In silico investigation of mAbs conformational changes upon antigen binding: impact of glycosylation and light chain isotype

Monoclonal antibodies (mAbs) represent a major class of biopharmaceuticals employed for the treatment of diseases such as cancer, asthma, and cardiovascular disorders. Glycosylation of mAbs, specifically occurring on the Fc region, affects their binding affinity to FcγRIIIa, with core fucosylation reducing the stability of the interaction. Additionally, the light chain (LC) isotype influences the conformational behavior of mAbs, modulating Fab rotation and Fc opening. In this study, we employed accelerated MD simulations to explore the impact of the antigen on the conformational dynamics of mAbs, focusing on how glycosylation patterns and LC isotype influence this process.
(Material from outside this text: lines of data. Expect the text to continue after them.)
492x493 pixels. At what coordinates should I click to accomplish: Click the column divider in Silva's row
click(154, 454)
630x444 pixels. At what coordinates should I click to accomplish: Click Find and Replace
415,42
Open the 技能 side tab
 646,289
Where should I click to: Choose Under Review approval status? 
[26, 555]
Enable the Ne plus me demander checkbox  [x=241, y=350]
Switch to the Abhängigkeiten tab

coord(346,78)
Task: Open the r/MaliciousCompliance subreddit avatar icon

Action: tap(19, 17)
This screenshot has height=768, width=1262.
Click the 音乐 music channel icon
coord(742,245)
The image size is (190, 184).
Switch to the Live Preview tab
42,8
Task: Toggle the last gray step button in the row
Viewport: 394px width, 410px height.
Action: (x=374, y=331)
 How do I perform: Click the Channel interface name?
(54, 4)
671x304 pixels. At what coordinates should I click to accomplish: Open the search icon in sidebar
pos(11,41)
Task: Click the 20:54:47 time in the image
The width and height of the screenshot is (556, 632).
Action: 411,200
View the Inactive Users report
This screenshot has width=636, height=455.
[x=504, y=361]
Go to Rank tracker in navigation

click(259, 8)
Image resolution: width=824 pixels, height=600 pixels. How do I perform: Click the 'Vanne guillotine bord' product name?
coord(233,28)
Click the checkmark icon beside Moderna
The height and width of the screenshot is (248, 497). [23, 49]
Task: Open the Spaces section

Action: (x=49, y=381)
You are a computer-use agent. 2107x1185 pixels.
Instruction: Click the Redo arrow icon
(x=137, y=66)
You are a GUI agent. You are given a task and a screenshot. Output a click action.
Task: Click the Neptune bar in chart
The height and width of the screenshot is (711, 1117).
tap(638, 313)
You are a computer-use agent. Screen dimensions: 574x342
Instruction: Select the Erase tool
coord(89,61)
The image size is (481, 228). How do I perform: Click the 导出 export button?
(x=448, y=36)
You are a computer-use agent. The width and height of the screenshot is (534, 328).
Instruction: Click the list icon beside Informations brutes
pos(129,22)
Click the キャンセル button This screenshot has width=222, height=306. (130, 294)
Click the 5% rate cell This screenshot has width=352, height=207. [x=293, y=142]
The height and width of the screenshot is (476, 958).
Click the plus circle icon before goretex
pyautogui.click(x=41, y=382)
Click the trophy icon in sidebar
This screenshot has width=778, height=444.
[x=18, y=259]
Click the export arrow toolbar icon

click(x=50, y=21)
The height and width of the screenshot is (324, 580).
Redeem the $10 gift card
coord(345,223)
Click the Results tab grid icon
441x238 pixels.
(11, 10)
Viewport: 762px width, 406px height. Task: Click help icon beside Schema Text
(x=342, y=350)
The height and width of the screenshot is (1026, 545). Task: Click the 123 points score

Specifically, we examined two commercial antibodies differing in the LC composition, adalimumab and avelumab, in both G0 and G0F glycosylation states. Our results reveal that antigen binding induces conformational changes in the Fab and Fc regions, with glycosylation influencing the rearrangements in the Fc: G0 mAbs show an opening of the region, while G0F mAbs exhibit Fc closure. Furthermore, we observed that k-LC mAbs (adalimumab) display more extensive Fc rearrangements compared to λ-containing mAbs (avelumab), which show restricted Fc flexibility. These findings suggest that fucose and λ LC isotypes introduce structural constraints that may limit immune receptor interactions. Notably, antigen binding triggers an allosteric effect that affects distant Fc and hinge regions, whose rearrangement is crucial for the secondary mechanism of action of these molecules. Our study highlights the importance of antibody conformation in facilitating immune receptors engagement, suggesting that antigen binding in both adalimumab and avelumab enables conformational changes that might impact FcγRIIIa interaction and, therefore, antibody-dependent cellular cytotoxicity (ADCC).